* [PATCH] vfs: Add sysctl vfs_cache_pressure_denom for bulk file operations
@ 2025-05-11 8:36 Yafang Shao
2025-05-13 10:14 ` Jan Kara
2025-05-15 9:13 ` Christian Brauner
0 siblings, 2 replies; 3+ messages in thread
From: Yafang Shao @ 2025-05-11 8:36 UTC (permalink / raw)
To: viro, brauner, jack; +Cc: linux-fsdevel, Yafang Shao
On our HDFS servers with 12 HDDs per server, a HDFS datanode[0] startup
involves scanning all files and caching their metadata (including dentries
and inodes) in memory. Each HDD contains approximately 2 million files,
resulting in a total of ~20 million cached dentries after initialization.

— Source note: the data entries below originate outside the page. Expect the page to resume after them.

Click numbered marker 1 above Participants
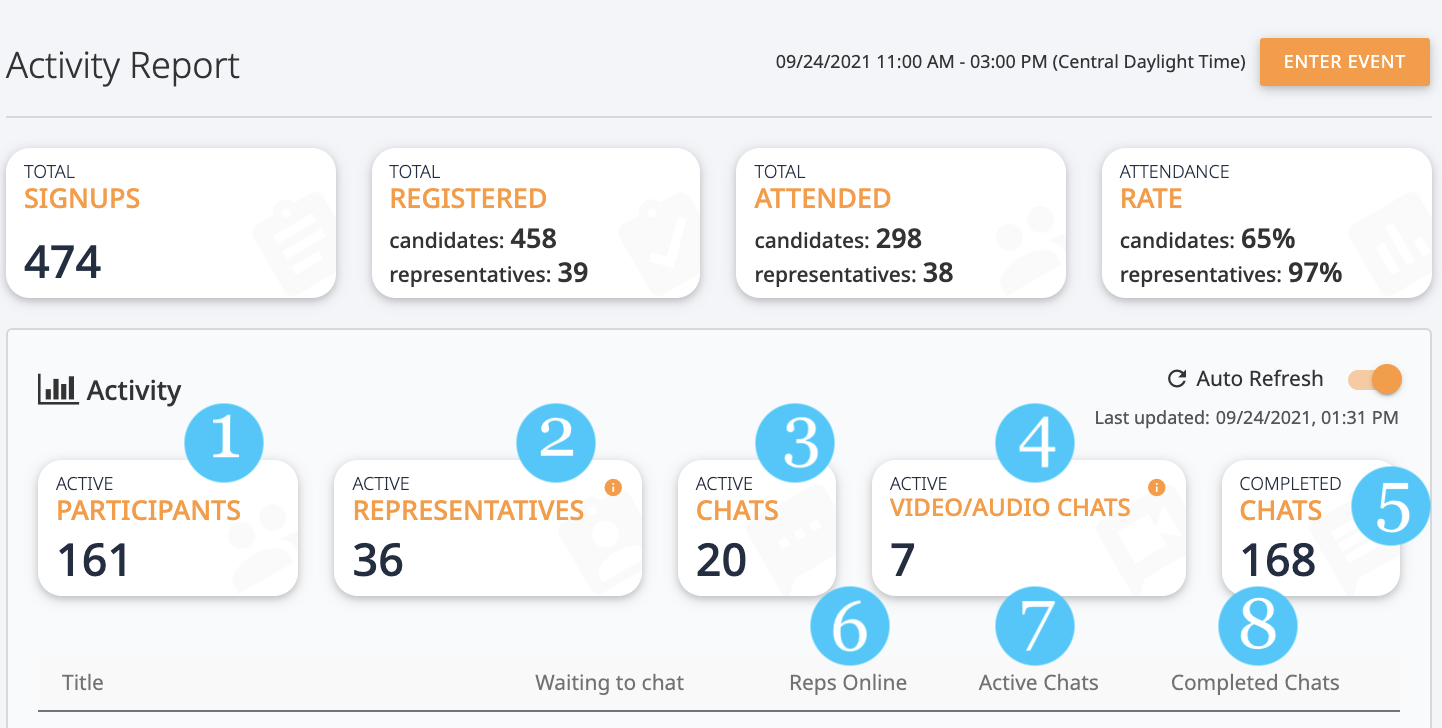1442x728 pixels. tap(224, 439)
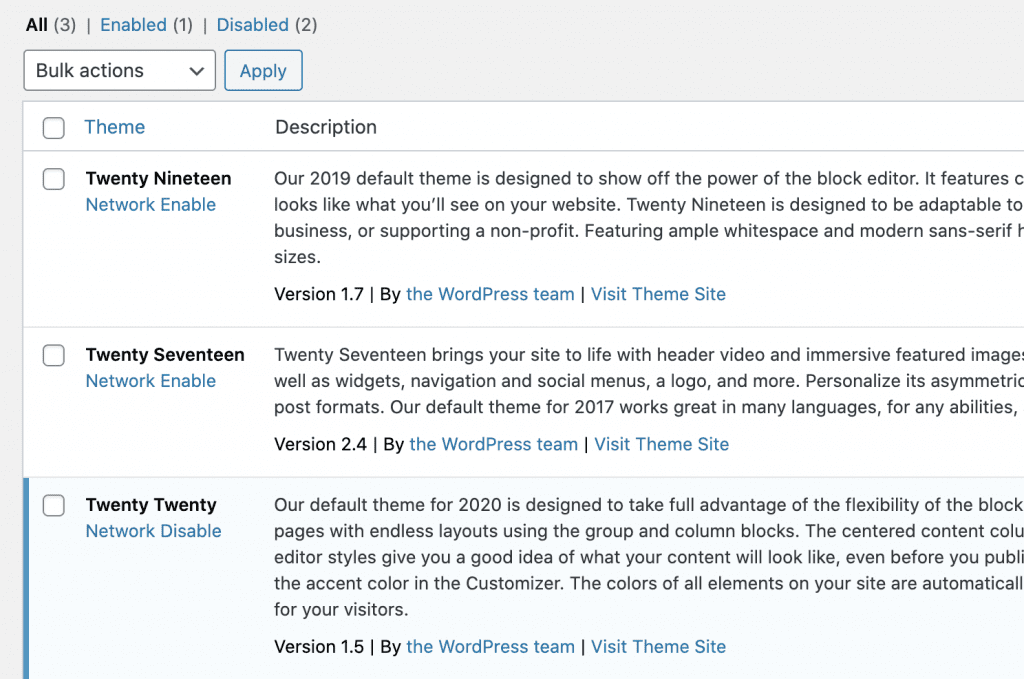Filter themes by Disabled status

tap(253, 24)
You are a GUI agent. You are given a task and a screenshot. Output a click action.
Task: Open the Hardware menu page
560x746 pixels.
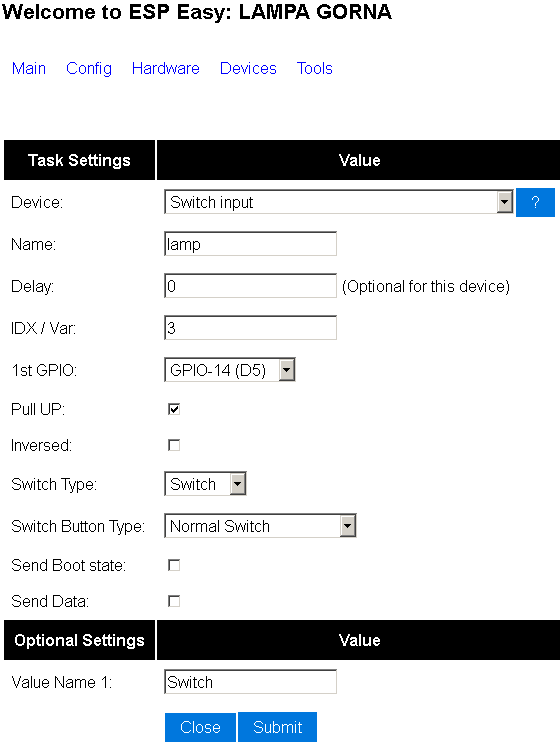click(x=166, y=69)
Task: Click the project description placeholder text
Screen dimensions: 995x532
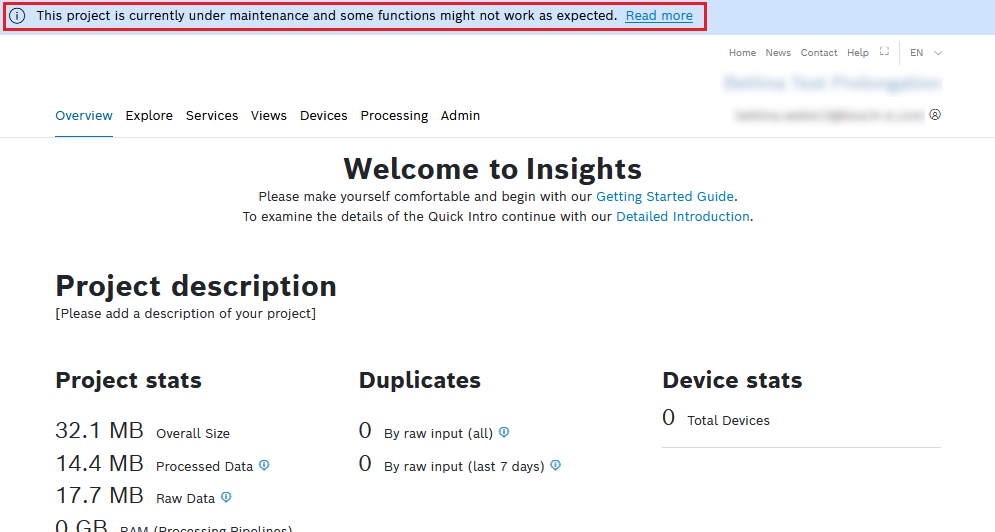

To minimize dentry reclamation, we set vfs_cache_pressure to 1. Despite
this configuration, memory pressure conditions can still trigger
reclamation of up to 50% of cached dentries, reducing the cache from 20
million to approximately 10 million entries. During the subsequent cache
rebuild period, any HDFS datanode restart operation incurs substantial
latency penalties until full cache recovery completes.
To maintain service stability, we need to preserve more dentries during
memory reclamation. The current minimum reclaim ratio (1/100 of total
dentries) remains too aggressive for our workload. This patch introduces
vfs_cache_pressure_denom for more granular cache pressure control. The
configuration [vfs_cache_pressure=1, vfs_cache_pressure_denom=10000]
effectively maintains the full 20 million dentry cache under memory
pressure, preventing datanode restart performance degradation.
Link: https://hadoop.apache.org/docs/r1.2.1/hdfs_design.html#NameNode+and+DataNodes [0]
Signed-off-by: Yafang Shao <laoar.shao@gmail.com>
---
Documentation/admin-guide/sysctl/vm.rst | 32 ++++++++++++++++---------
fs/dcache.c | 11 ++++++++-
2 files changed, 31 insertions(+), 12 deletions(-)
diff --git a/Documentation/admin-guide/sysctl/vm.rst b/Documentation/admin-guide/sysctl/vm.rst
index 8290177b4f75..d385985b305f 100644
--- a/Documentation/admin-guide/sysctl/vm.rst
+++ b/Documentation/admin-guide/sysctl/vm.rst
@@ -75,6 +75,7 @@ Currently, these files are in /proc/sys/vm:
- unprivileged_userfaultfd
- user_reserve_kbytes
- vfs_cache_pressure
+- vfs_cache_pressure_denom
- watermark_boost_factor
- watermark_scale_factor
- zone_reclaim_mode
@@ -1017,19 +1018,28 @@ vfs_cache_pressure
This percentage value controls the tendency of the kernel to reclaim
the memory which is used for caching of directory and inode objects.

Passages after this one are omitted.